Still working at Poynter Landscape (www.poynterlandscape.com for those of you keeping track), one month into year four. Funny, I didn't think I would last that long - but I have, and I am more or less liking it. My old roommate got married, so I moved, still live in a basement, but this one is much warmer. My dog and I reached a new level in our relationship, one where I realize that she is a dog and not my kid - we are much happier that way.
Lessons, or events that made 27:
1. Got up the guts to go over to a friends house and swing. Swinging, as you may or may not know, was my favorite activity as a child. So much so that any time I feel any negative emotion is makes it less, and any time I feel a positive emotion it makes it heightened. It is my personal belief that is was the spring board for my healthier mental outlook- and they might never get me to leave their backyard.
2. I quit going to counseling. This was a major event in my life - some even said I graduated, and I feel a bit like I did. The first title for this Blog was "Hey - Where Is My Couch", meaning this was where I was going to vent. Blogging wasn't enough so I went to talk to someone that had skin. Earlier this year I changed the name of my blog to "Sarcastic and Single" because I felt like I was coming to an end of the era of needing a couch (and because someone said that about me). As of a few months ago - that was true, I was at the end of the era of needing a couch. And, so it seems, the end of the era for really needing the blog (of which I already talked about in "Dear Gentle Reader").
3. Year 27 was the year of Little Miss Sunshine. I don't think I could count how many times I have seen this movie in the last year. But it has become a staple of my movie watching.
4. Finally understood my dad, and knew that maybe turning out to be like him wasn't as bad as I had originally suspected.

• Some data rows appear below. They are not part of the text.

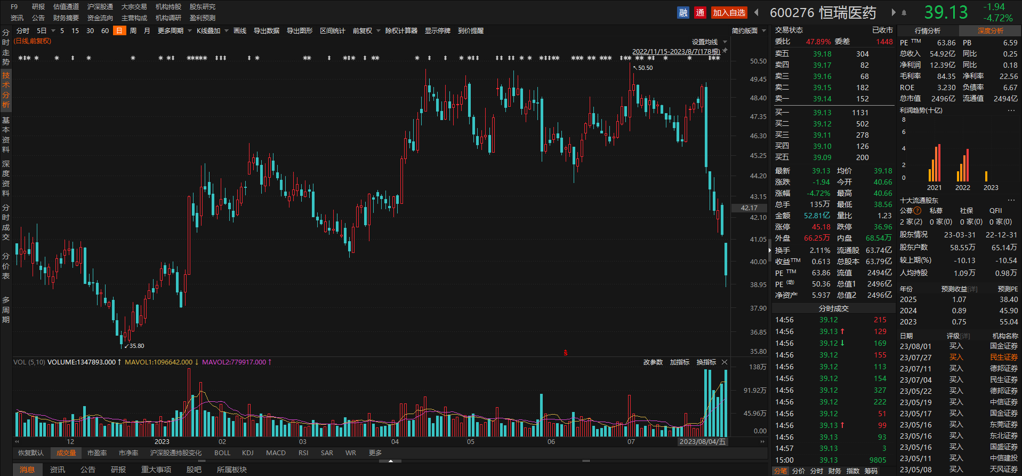Click the pin icon beside date range
The image size is (1022, 476).
point(725,51)
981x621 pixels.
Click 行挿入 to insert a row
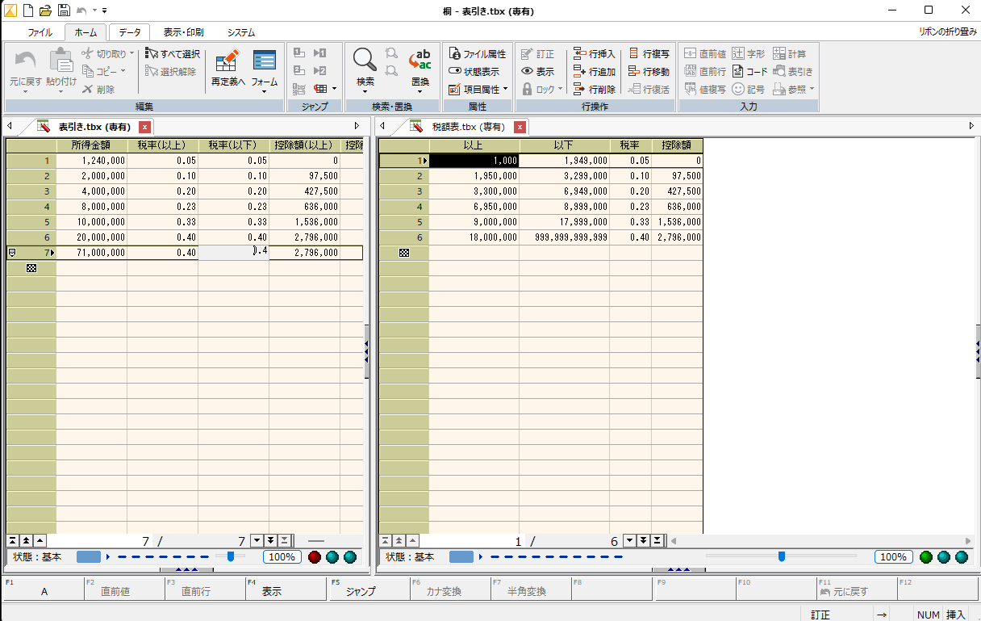(x=579, y=54)
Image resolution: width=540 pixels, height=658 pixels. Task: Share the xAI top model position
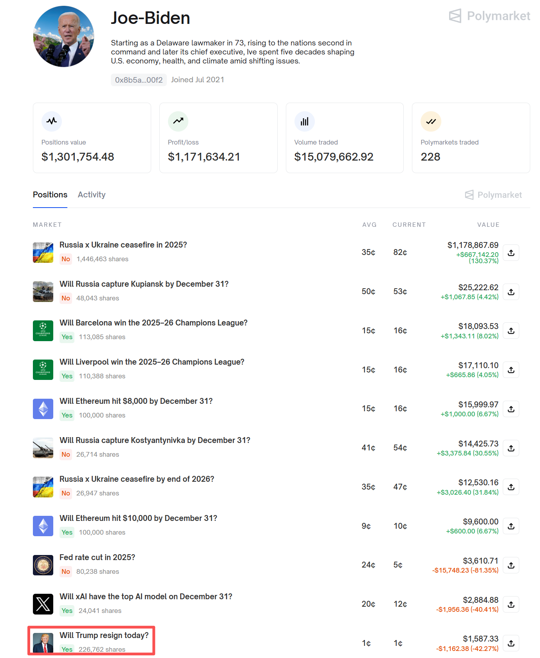pyautogui.click(x=511, y=604)
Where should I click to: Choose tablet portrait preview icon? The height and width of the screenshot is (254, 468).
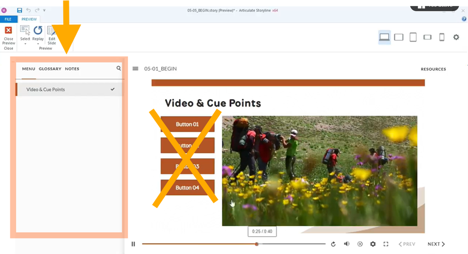[x=413, y=37]
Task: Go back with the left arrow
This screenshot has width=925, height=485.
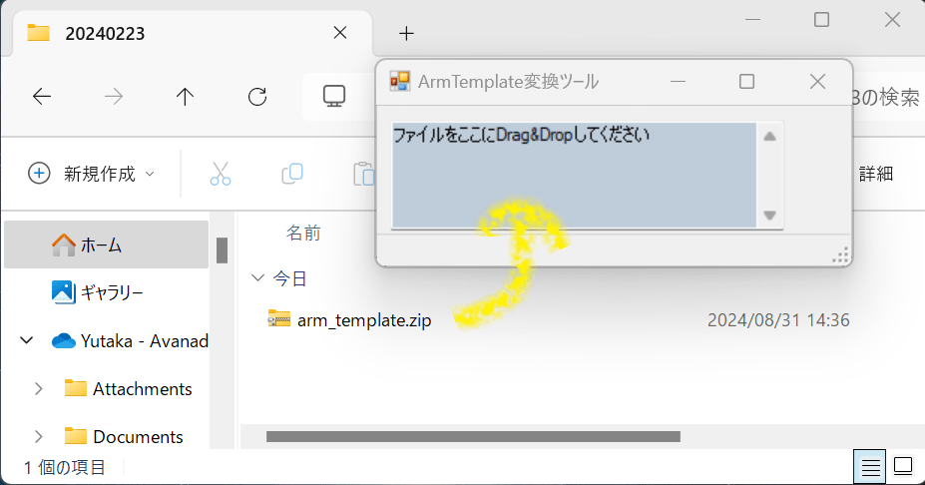Action: click(42, 96)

In fact, figured if I did turn out to be like him that would probably be a good thing. I think I get him now, and the original horror of being like him as turned into wonder.
5. I learned that grief comes in many different forms, and can come from many different events - not just death. I spent the entire month of May in grief over the loss of my childhood innocence that my parents and grandparents aren't invincible.
6. I learned that no matter how normal your work shirts look - they do have your company's name on them and shouldn't be worn to social events.
7. Cancun is the closest I have come to heaven on earth. Not sure if it was the combination of the sun, the beach, the language, or the company - but it really was a great time. Only the second vacation spot that I can truly say I will go back again.
8. Wendy's disappeared from St. Louis. I never knew how much I liked Wendy's until it was gone. Now I have to travel an hour if I want a Jr. Bacon Cheese Burger, and that is just wrong. And "Oh the humanity" when they show a Wendy's commercial on TV.
9. I will not spend another New Year's Eve at a party - unless it involves a movie marathon, and me laying around in sweats eating ice cream.
10. I decided that someday I want to write. Whether it be an essay, a story, a term paper, or an instructional manual. I just know that somewhere inside of me there is a writer that wants to come out. It may not be during 28, it may not be until 82, but she is in there . . . I think she is just scared.